‘By cutting costs, businesses may feel forced to cut corners,’ says RSA marine risk manager Nick Andrews

The cost of running vessels, aircrafts and trucks that comply with environmental and regulatory requirements is becoming more expensive. In addition, there is also a lot of pressure from financial directors to cut the cost of transporting goods.

The challenge is to meet the demand of providing the same level of quality services on a smaller budget in an economic environment that sees inflation push costs up. Fuel and oil prices, for example, have seen year-on-year increases.

However, the major concern is that by cutting costs, businesses may feel forced to cut corners, and there is only a certain amount of corner cutting they can do before they are exposed to a greater level of risk – and even greater financial losses.

There are ongoing instances where businesses misdeclare hazardous goods to enjoy the more favourable general cargo rate as opposed to the more costly hazardous cargo freight rate.

The consequences can be catastrophic. Cargo loaded incorrectly on vessels can result in the co-mingling of goods that should never be stored together. This can lead to fires breaking out, with the concurrent problem of lack of access, reducing the chance of fighting any blaze, not to mention the potential loss of vessel, and life.

Additionally, ship owners face several operational and compliance risks. One of the big issues is complying with environmental legislation globally, particularly where pollution is concerned. Businesses need to consider what type of fuels they can burn and in which ports of the world.

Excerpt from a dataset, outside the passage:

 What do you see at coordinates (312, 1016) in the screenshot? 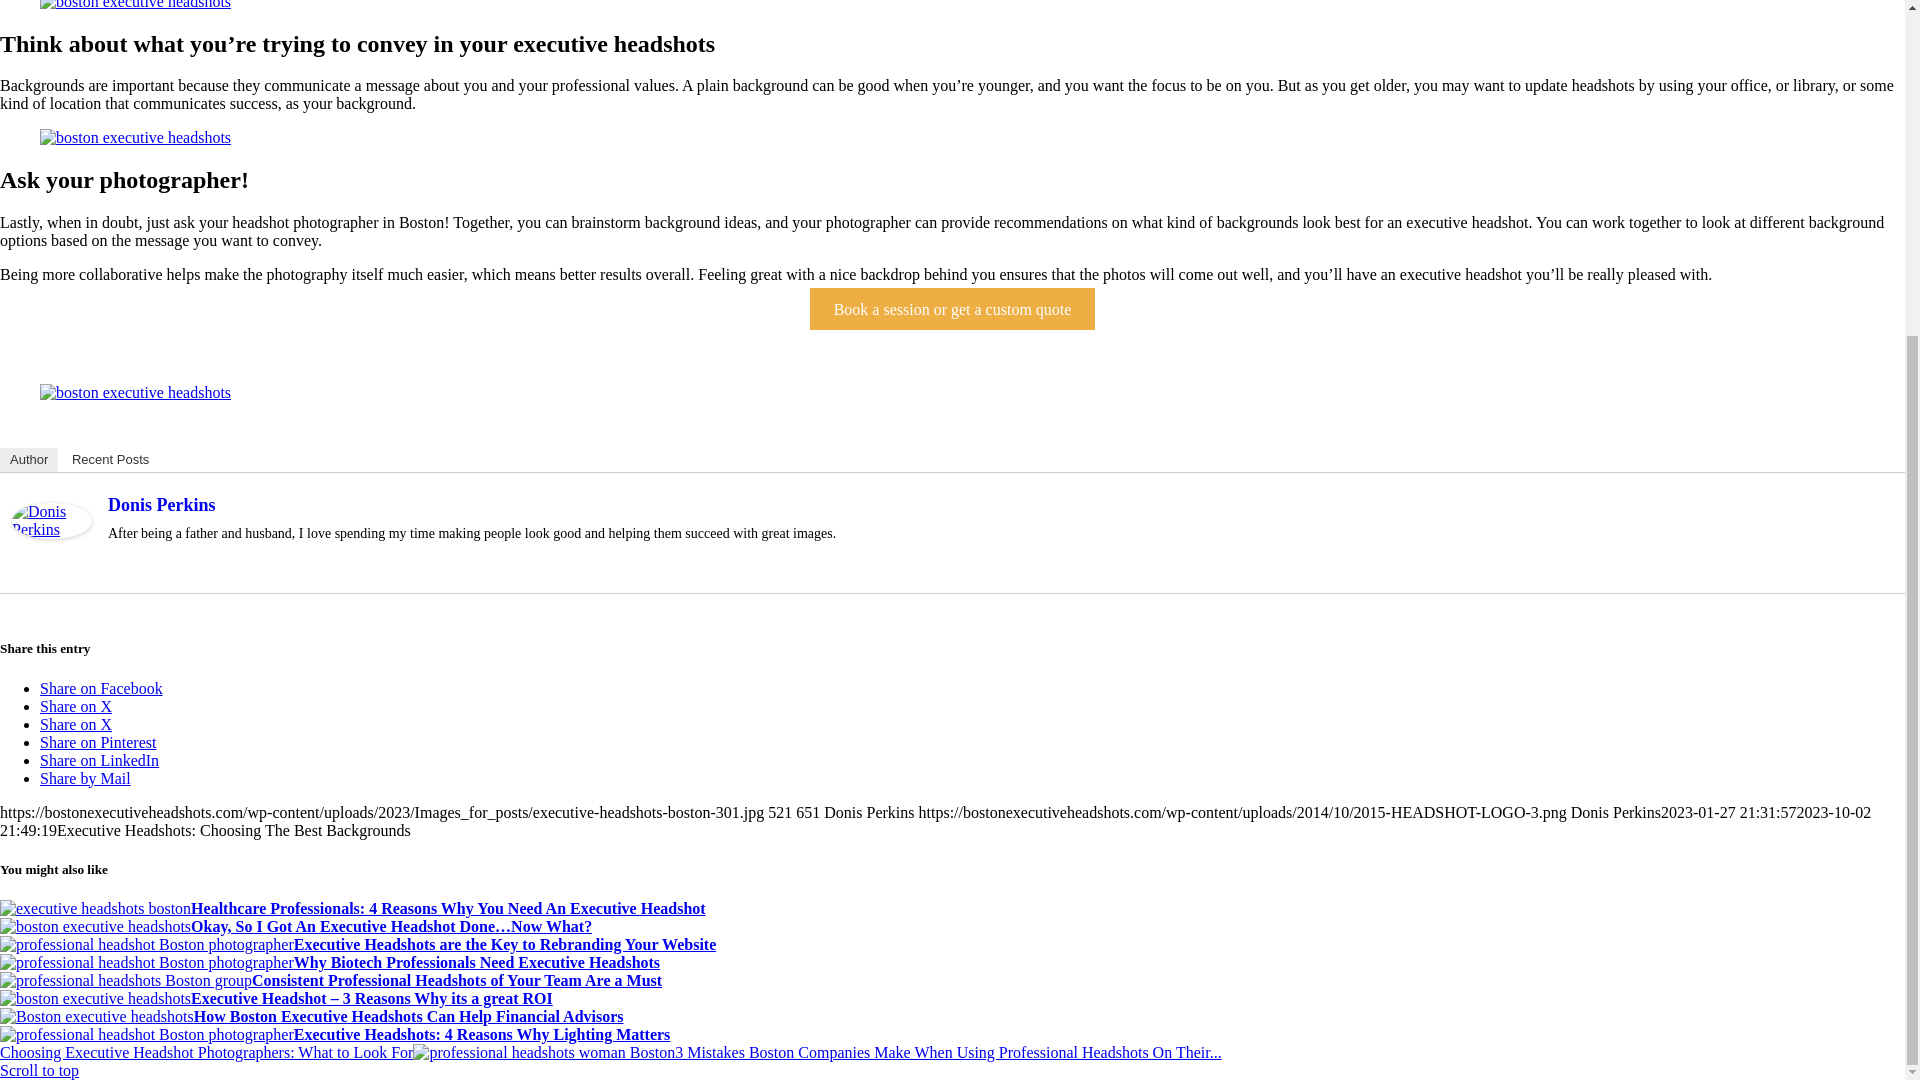
I see `How Boston Executive Headshots Can Help Financial Advisors` at bounding box center [312, 1016].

This can often lead to the vessel having to change fuels in transit. There are several risks associated with this process, which is why it is paramount that businesses ensure that they have the right vessels that are capable of handling the changeover.

This of course, comes at a huge cost – another financial burden on businesses.

Nat cats are also a key risk for the marine and shipping industry. The Thai floods two years ago was a good example of the cost of supply chain failures arising from a natural disaster.

While risk managers may assess their local supply chain, the Thai floods indicated that many might not be reviewing their entire chain. Contingency plans need to be in place that consider where components can be sourced in an event of a nat cat and these plans need to be reviewed and tested frequently.